On the subject of ownership, Fred Wilson once stated dilution becomes nebulous as entrepreneurs go through the early VC financing rounds because of the debt vehicles that have become standard practice and policy. Ranch agrees that there is a cloudiness and opaqueness that goes into convertible notes. The whole point of notes and safes was to make it cost effective and faster for the entrepreneurs, but there is complexity down the pipeline as the debt converts and there is a lot of mis-management of expectations. Also, today you can do a priced round for less than $5k, therefore, Ranch prefers to do priced bridge rounds.

How does Ranch’s Portfolio Fit into their Thesis?

Imperfect Produce focuses on the 20% of fruits and vegetables that fall short of cosmetic and other high quality standards of grocery stores in the U.S. These blemished or misshaped fruits and vegetables can’t be sold in stores. Today, the common practice is for farmers to donate it or throw it away which is neither time nor cost effective. Further, this process is a logistical nightmare. Imperfect’s team is built with logistically advanced operators whose mission is to find a home for these “ugly” fruits and veggies and help solve the global food waste problem through a direct-to-consumer subscription service on the backend. This is an entirely new vertical creating abundance and consequential results for the world.
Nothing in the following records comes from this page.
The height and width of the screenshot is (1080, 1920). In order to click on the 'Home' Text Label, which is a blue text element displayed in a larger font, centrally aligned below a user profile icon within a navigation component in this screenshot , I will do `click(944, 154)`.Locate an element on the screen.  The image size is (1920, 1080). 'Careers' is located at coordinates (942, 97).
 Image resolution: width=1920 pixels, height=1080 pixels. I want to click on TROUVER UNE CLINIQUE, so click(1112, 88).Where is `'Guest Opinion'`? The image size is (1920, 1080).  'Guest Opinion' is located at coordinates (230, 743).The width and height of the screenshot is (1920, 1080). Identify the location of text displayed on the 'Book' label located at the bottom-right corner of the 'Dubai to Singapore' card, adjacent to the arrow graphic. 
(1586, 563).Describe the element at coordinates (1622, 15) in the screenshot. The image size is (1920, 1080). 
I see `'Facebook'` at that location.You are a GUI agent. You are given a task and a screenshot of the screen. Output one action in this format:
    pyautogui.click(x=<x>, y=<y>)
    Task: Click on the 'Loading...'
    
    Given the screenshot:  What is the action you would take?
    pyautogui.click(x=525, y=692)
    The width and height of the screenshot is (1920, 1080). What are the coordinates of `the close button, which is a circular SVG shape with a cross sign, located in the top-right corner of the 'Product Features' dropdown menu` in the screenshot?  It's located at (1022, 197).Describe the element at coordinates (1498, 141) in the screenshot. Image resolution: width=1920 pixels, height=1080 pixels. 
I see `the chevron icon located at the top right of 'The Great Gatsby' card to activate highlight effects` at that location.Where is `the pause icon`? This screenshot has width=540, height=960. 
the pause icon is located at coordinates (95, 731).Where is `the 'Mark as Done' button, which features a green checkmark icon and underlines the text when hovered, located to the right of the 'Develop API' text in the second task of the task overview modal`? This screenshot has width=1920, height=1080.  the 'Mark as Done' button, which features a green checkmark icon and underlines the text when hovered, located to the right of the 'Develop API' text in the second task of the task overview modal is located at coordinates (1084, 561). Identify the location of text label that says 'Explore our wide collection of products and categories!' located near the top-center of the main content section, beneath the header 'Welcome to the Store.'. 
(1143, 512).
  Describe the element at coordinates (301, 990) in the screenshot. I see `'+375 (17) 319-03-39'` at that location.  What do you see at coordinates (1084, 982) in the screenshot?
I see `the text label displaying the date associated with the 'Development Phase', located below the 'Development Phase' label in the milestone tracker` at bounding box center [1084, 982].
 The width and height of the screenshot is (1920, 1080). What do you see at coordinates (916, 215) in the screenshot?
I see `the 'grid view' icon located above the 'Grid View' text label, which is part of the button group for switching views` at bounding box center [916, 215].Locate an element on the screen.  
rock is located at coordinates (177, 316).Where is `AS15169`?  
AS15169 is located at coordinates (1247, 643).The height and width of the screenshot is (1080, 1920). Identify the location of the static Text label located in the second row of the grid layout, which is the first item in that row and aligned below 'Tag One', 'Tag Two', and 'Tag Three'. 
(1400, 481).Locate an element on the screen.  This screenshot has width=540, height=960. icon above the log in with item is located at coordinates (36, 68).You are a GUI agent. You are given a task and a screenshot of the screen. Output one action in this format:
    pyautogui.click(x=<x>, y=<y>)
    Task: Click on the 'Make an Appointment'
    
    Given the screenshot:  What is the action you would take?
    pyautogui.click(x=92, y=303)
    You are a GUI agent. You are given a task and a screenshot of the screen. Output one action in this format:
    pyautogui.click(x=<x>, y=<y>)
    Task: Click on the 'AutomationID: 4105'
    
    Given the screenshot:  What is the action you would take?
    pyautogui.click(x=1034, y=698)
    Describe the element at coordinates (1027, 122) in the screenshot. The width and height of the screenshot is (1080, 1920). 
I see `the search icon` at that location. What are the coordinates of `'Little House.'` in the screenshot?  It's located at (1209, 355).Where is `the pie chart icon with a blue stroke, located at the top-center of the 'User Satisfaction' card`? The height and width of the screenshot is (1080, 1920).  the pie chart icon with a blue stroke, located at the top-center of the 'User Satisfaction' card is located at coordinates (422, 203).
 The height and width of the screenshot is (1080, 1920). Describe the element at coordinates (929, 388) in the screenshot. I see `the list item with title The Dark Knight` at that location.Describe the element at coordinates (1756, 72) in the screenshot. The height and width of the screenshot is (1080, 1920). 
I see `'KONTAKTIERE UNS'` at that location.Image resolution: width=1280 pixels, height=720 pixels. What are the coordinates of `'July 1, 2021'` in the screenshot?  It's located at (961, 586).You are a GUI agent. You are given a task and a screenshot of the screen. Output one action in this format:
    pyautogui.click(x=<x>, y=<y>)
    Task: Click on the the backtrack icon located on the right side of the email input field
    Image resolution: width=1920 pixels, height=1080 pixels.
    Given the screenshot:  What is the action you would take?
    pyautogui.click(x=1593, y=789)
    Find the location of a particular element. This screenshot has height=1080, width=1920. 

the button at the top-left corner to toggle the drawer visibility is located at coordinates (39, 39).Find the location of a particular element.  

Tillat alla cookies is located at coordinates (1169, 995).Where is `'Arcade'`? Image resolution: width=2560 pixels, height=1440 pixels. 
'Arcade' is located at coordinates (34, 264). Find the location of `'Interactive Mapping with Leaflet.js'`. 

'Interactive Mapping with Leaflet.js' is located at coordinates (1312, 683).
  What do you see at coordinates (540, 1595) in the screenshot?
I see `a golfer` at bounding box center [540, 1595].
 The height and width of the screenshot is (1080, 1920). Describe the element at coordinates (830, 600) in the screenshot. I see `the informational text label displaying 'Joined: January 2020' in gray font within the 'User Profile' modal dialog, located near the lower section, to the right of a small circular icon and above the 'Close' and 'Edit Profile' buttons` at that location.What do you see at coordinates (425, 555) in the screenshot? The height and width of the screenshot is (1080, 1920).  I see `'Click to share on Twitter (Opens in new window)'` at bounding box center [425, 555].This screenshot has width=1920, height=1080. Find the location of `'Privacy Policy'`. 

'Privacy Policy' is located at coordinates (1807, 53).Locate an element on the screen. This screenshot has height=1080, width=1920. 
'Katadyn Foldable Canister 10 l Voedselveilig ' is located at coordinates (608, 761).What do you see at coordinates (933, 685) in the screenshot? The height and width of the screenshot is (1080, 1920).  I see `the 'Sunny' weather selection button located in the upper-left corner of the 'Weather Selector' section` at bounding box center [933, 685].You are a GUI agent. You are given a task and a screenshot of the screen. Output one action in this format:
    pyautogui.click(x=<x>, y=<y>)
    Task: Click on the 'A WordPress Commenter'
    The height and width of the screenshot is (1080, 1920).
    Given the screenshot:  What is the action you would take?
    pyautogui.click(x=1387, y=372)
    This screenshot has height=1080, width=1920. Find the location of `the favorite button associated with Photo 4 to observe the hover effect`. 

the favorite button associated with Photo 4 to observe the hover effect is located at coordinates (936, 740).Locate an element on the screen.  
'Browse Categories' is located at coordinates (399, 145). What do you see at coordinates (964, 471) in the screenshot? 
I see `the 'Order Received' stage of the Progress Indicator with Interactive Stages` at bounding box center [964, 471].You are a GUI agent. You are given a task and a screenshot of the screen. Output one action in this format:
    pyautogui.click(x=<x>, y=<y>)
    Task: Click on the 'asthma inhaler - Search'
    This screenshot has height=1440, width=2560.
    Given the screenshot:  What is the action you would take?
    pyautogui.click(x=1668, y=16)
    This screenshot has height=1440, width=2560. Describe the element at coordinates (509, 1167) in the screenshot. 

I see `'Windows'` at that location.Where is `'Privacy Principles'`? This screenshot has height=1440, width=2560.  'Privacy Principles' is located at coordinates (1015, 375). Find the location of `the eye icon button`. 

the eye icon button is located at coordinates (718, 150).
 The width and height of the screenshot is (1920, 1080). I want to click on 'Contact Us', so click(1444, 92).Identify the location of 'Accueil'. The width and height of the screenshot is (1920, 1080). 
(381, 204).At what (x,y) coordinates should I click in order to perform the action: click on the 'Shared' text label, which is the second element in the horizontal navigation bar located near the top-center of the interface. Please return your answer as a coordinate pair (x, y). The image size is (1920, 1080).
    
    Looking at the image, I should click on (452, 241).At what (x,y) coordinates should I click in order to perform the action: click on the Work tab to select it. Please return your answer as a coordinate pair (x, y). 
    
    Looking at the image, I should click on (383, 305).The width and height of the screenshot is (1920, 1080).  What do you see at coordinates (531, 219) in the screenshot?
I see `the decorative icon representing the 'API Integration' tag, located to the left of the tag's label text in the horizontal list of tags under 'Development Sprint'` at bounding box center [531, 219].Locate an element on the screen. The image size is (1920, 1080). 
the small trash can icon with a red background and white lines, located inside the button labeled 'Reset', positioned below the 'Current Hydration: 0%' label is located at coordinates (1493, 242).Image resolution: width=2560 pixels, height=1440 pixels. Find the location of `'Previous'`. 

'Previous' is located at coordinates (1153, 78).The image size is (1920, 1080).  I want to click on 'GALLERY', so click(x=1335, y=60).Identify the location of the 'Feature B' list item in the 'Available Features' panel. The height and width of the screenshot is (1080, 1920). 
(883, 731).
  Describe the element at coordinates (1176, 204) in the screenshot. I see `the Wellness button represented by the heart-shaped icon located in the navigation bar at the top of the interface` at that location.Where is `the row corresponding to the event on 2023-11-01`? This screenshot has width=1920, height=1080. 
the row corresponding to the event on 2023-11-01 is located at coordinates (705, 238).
With expansion into LA this year and 800% growth recorded in 2016, Ranch is excited to help Imperfect execute against their mission. Ranch has assisted with branding, content creation, public relations, recruiting, PR and storytelling.  Working closely with their CMO to fine tune the creative aspects of each business sector.

Quip, a subscription-based oral care platform for consumers, is one of the fastest growing companies likely to raise a large, qualified round of funding, according to a recent Mattermark study. If you haven’t seen their ads yet on Facebook, they are essentially a Dollar Shave Club for oral care promoting dental health and wellness.  Their products imbue an “Apple-esque” style in terms of design and quality, and they are quite affordable. Quip’s direct to consumer model is also designed to simplify compliance for dental patients. Ranch invested in the Bridge round of this company that already amassed more than 100k subscribers.

Ranch has assisted management in a variety of areas. One example was after getting to know the founders and culture of the company well enough, Howie was able to help Quip broker a deal with The Muse, working as an earned media recruiting platform where they traditionally help Fortune 500 companies recruit top talent.  

Ranch’s portfolio is rounded out with 15 other startups that have high upper bound impact potential.  Most of whom live right on the edge of the risk/reward curve, which is exactly where Howie and the Ranch team like to play.  


Thank you to Howie Diamond and the Ranch VC team for assisting us with this post.